Would you like to make a smock like the one Holgate millers wear? Here it is. The design is basically an 18th century man’s shirt (think Poldark). A 5/8” seam allowance is included in these dimensions. It’s assumed you have experience of sewing. Everything is cut from rectangles. Fabric pieces Cut from white cotton or cotton/polyester such as a sheet:
  • One rectangle for front, 26” wide by 30” long (or your preferred length plus 2” for hem).

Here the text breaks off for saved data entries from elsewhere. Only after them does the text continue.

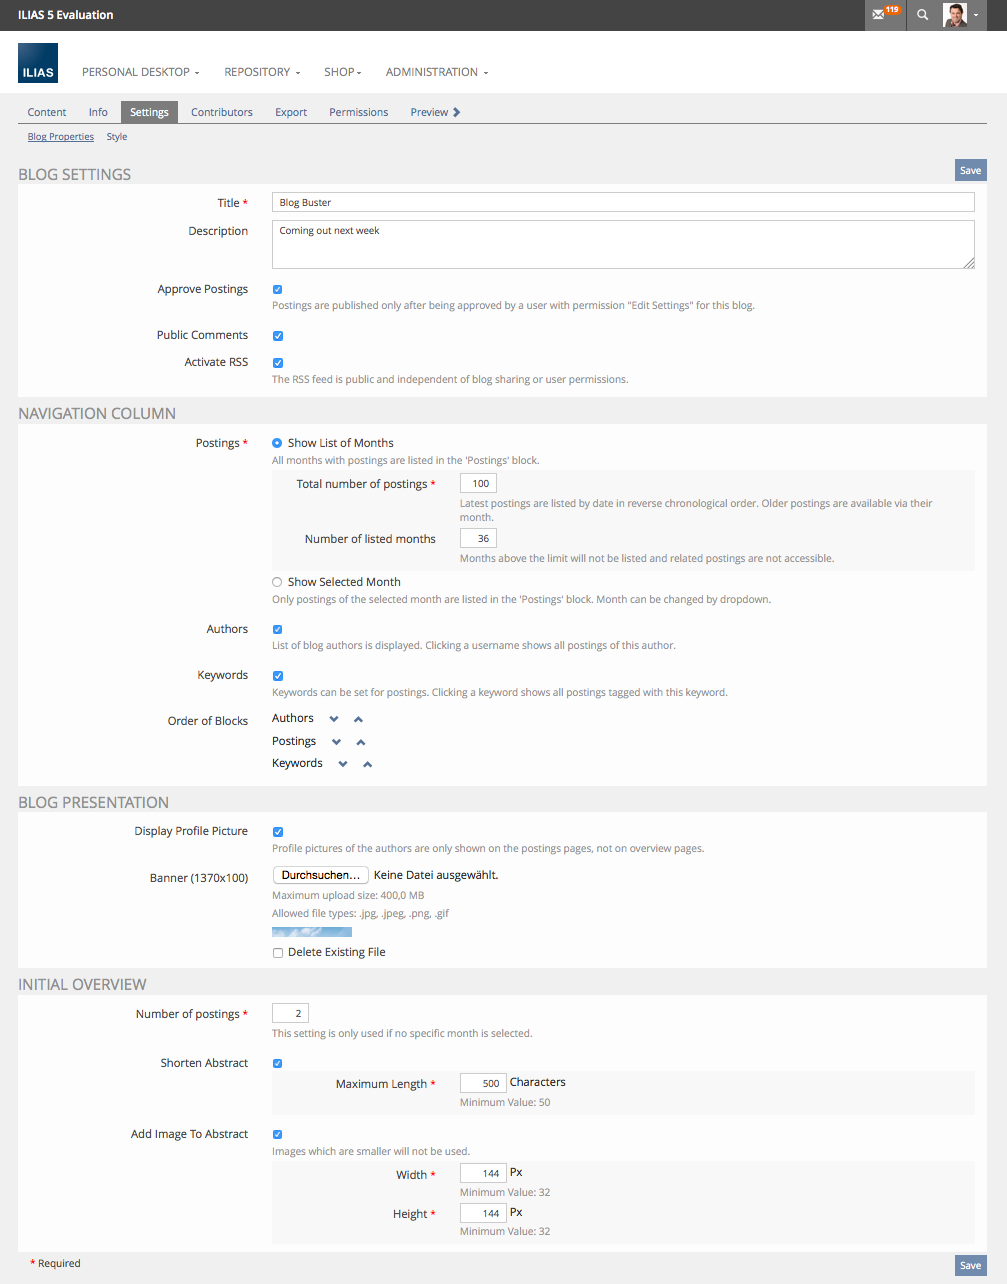Click the top Save button

click(x=970, y=170)
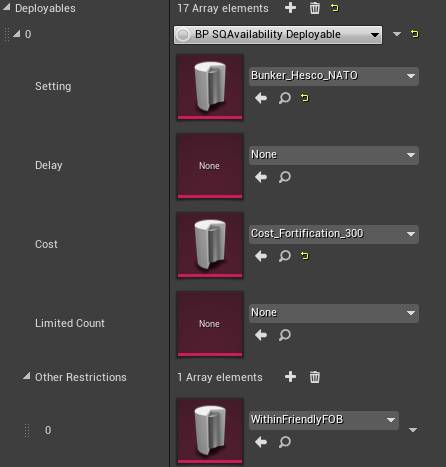
Task: Browse to Cost_Fortification_300 asset
Action: pyautogui.click(x=285, y=256)
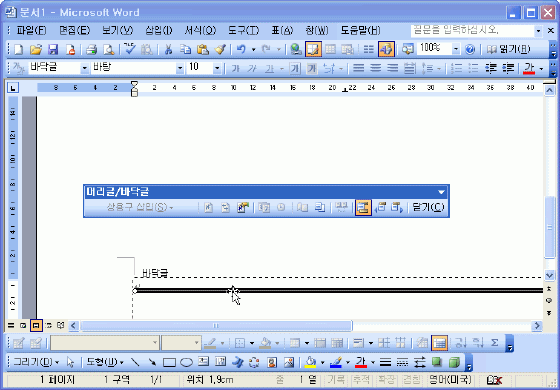
Task: Open the Print Preview icon
Action: coord(108,49)
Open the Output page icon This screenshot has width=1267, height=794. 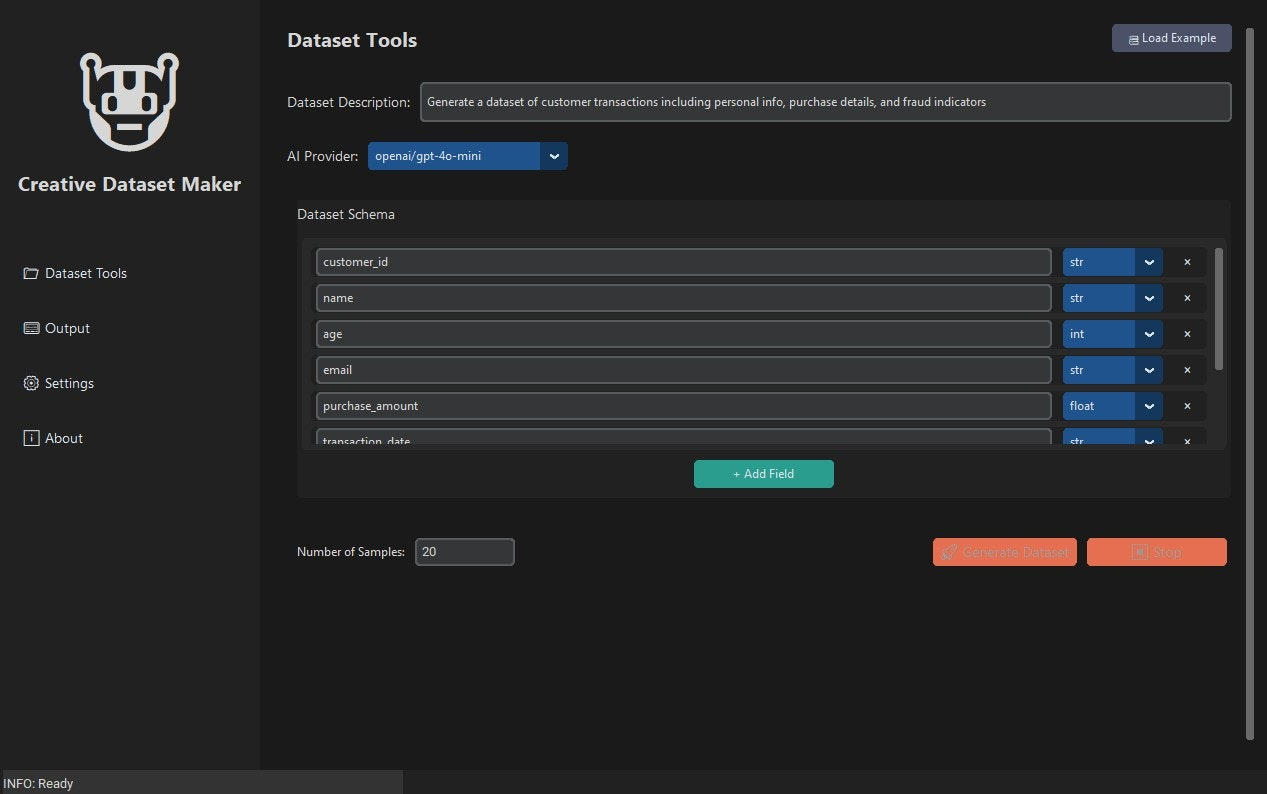click(x=31, y=328)
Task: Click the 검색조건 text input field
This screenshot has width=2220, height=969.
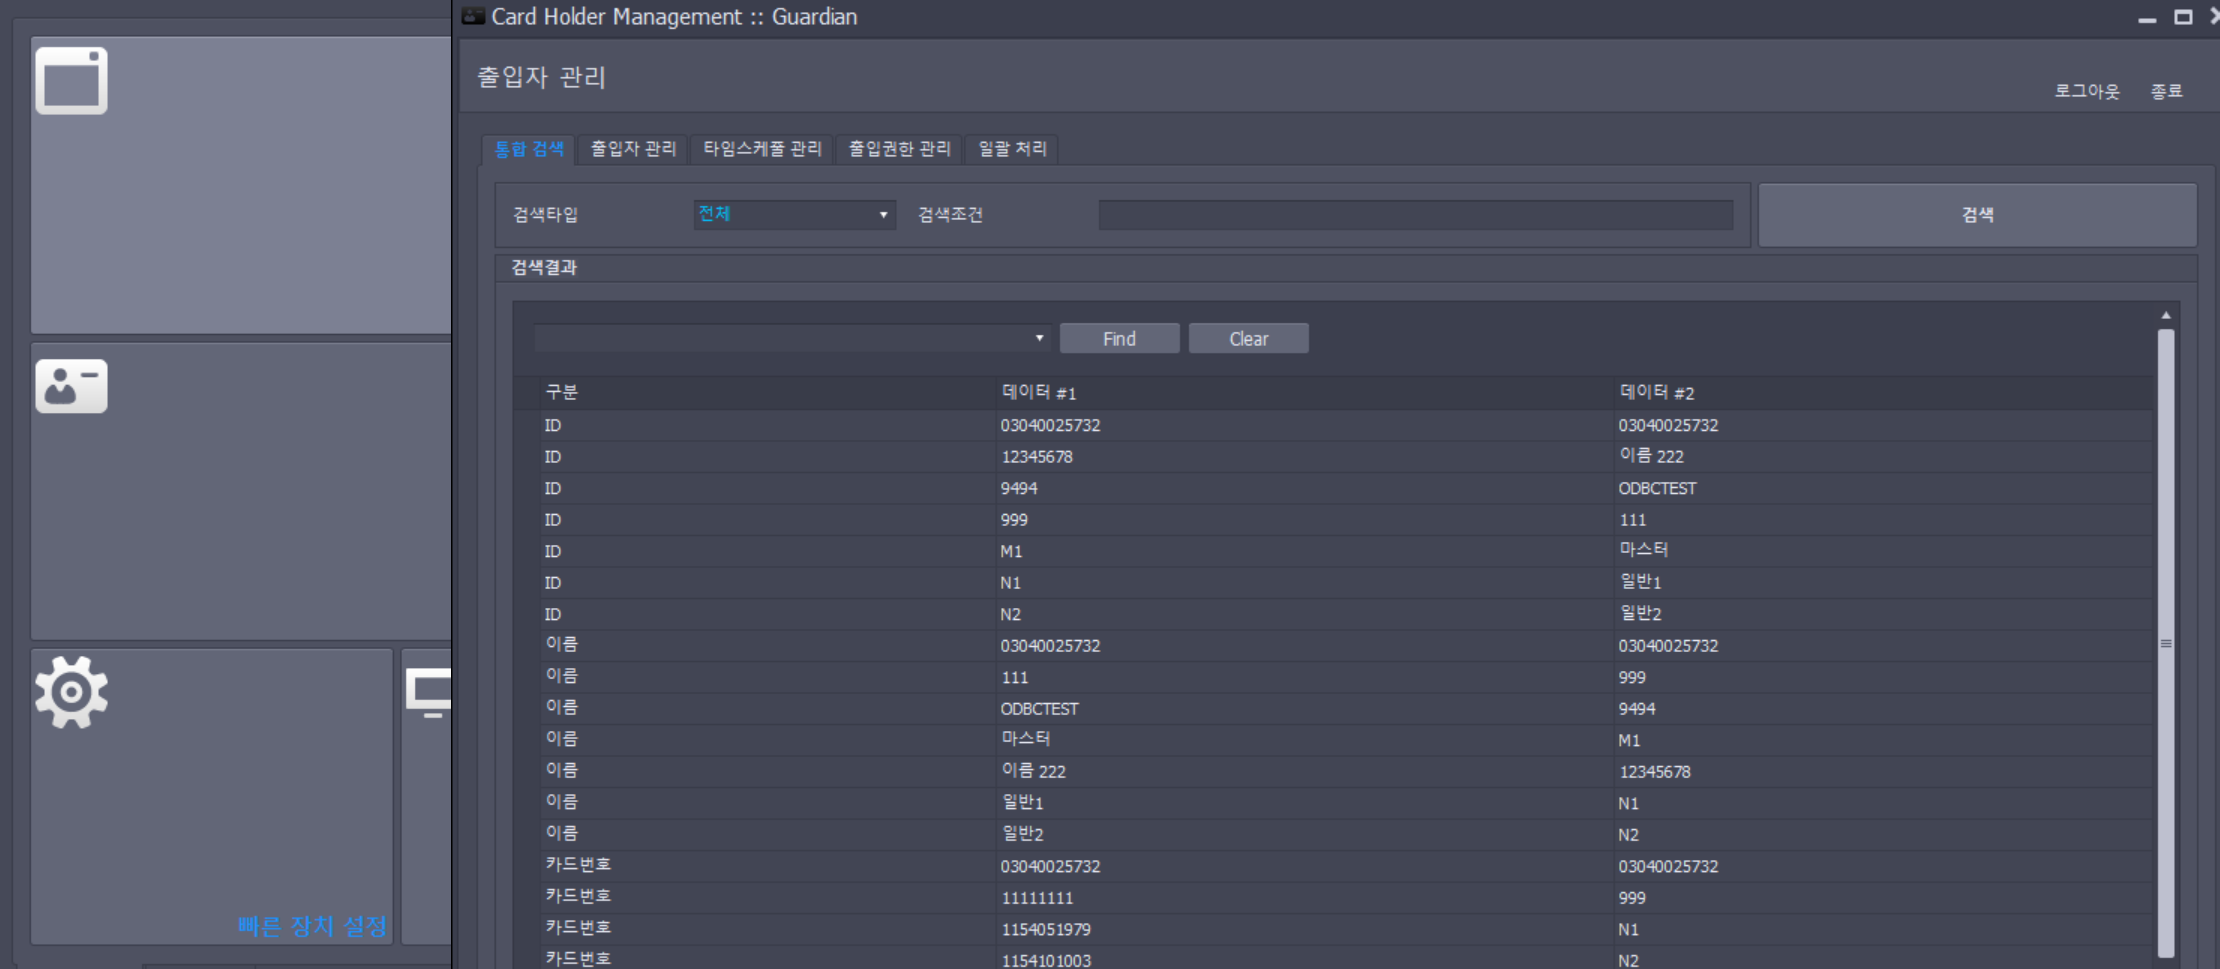Action: [1415, 215]

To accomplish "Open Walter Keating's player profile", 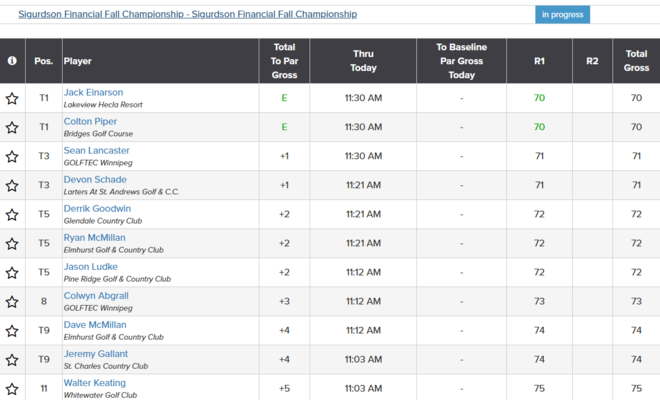I will point(96,382).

  • One rectangle for back, same size.
  • Two rectangles for sleeves, 23” wide and as long as the distance from your shoulder to knuckles.
  • Two x collar band 16 1/4” long by 2 1/4” wide.
  • Two x underarm gusset 5” square.
  • Two x neck ties about 2” wide, length to suit you tied in a bow.
  • Set aside fabric for 1 1/4” wide strips to bind neck edge and sleeve openings. Total length needed about 40”.
  • (You may want to make a paper pattern first.) Cut a piece 18 1/2” long x 9” wide. Mark the centre of the length and the centre of the width. Plot a 5” diameter circle centred on this point then move the circle 1/2” toward either long edge. Draw in the circle. Cut out the hole for a neck opening. Cut two yokes in fabric (yoke and facing).
  • Make a paper pattern first: cut a rectangle 19” long x 4” wide. Fold it in half crosswise and pin together. Piece is now 9 1/2” long. Mark one edge at 7 3/4” from fold. To make a point on the collar, cut a diagonal line across unfolded end, from corner on one side to 7 3/4” mark on the other. Open out pattern piece and cut two in fabric (collar and facing).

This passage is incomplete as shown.